Please reproduce the listing word for word, from its first line through the line containing "click(x=560, y=23)".

◆ Extracted entries ◆
......
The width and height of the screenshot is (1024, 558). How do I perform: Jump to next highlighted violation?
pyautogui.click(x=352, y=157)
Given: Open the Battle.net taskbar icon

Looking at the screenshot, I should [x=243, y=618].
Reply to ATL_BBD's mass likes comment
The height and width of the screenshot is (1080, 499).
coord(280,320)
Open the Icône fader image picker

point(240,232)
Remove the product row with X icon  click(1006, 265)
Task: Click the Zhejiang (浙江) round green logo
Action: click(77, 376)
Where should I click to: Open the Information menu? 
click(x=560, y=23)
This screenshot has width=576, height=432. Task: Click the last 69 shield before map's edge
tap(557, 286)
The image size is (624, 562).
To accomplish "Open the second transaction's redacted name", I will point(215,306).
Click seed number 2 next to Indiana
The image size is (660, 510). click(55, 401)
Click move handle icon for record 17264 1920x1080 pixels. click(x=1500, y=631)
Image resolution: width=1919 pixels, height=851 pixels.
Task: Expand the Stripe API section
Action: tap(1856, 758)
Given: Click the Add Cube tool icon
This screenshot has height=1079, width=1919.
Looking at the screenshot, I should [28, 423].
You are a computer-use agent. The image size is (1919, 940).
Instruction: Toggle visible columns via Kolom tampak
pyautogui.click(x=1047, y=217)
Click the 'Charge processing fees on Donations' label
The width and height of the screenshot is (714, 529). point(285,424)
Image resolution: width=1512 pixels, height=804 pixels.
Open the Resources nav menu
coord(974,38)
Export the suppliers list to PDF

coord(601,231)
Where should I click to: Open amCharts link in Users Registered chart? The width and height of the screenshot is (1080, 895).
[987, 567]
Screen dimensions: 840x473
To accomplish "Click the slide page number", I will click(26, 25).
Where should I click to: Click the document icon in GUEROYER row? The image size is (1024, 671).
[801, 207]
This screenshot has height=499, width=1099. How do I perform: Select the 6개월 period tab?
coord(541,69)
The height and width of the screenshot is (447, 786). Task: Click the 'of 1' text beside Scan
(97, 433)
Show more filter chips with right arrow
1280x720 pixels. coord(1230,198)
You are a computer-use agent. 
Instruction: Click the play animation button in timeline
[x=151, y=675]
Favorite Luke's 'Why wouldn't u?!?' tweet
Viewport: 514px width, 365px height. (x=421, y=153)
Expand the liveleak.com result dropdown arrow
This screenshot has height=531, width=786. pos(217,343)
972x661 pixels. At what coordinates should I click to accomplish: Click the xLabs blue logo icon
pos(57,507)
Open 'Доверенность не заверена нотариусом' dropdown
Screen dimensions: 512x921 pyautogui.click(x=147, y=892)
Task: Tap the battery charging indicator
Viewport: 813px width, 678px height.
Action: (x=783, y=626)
......
◆ Finished task ◆
The width and height of the screenshot is (1024, 558). How do I perform: Jump to next highlighted violation?
pyautogui.click(x=352, y=157)
Given: Open the Battle.net taskbar icon

Looking at the screenshot, I should [x=243, y=618].
Reply to ATL_BBD's mass likes comment
The height and width of the screenshot is (1080, 499).
coord(280,320)
Open the Icône fader image picker

point(240,232)
Remove the product row with X icon  click(1006, 265)
Task: Click the Zhejiang (浙江) round green logo
Action: click(77, 376)
Where should I click to: Open the Information menu? 
click(x=560, y=23)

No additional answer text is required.